● **Written task**
Please update the lines below by replacing "socket" with "port" and keeping everything else the same. Leave the pictures out of your answer.

(Text and item location entries)

-----

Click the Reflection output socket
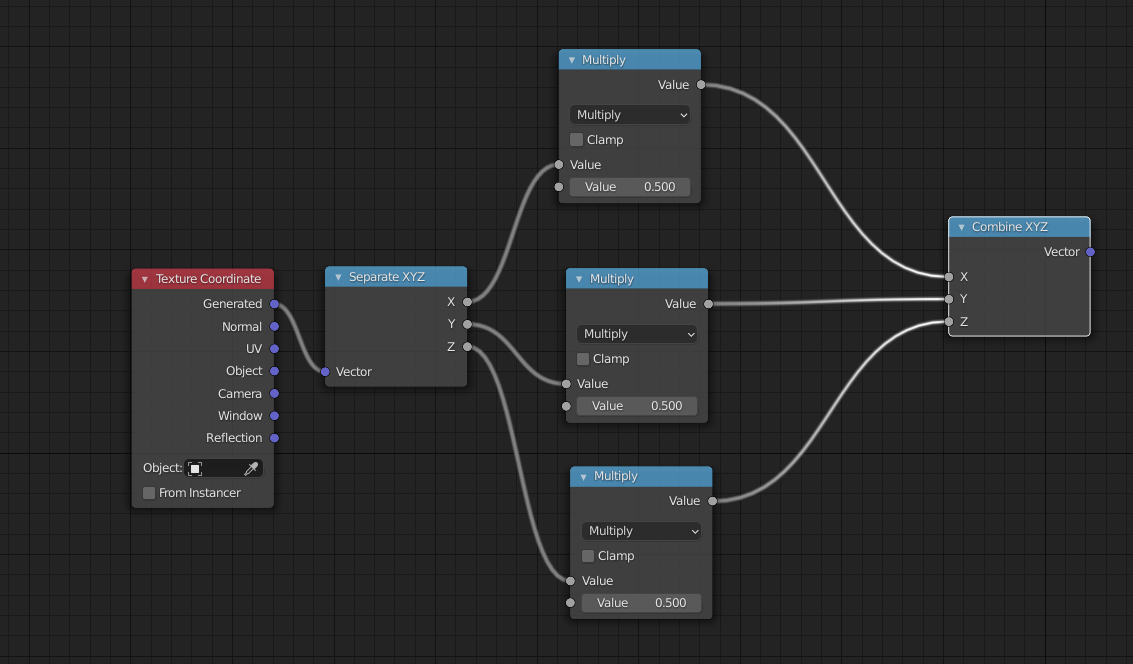 [274, 438]
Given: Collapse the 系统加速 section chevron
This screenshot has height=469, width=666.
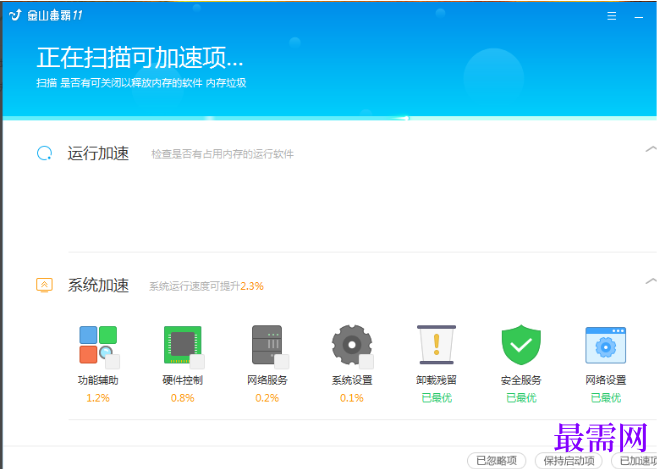Looking at the screenshot, I should [x=651, y=281].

-----

● **Final result**
Click the Reflection output port
 [274, 438]
Given: Collapse the 系统加速 section chevron
This screenshot has height=469, width=666.
Looking at the screenshot, I should [x=651, y=281].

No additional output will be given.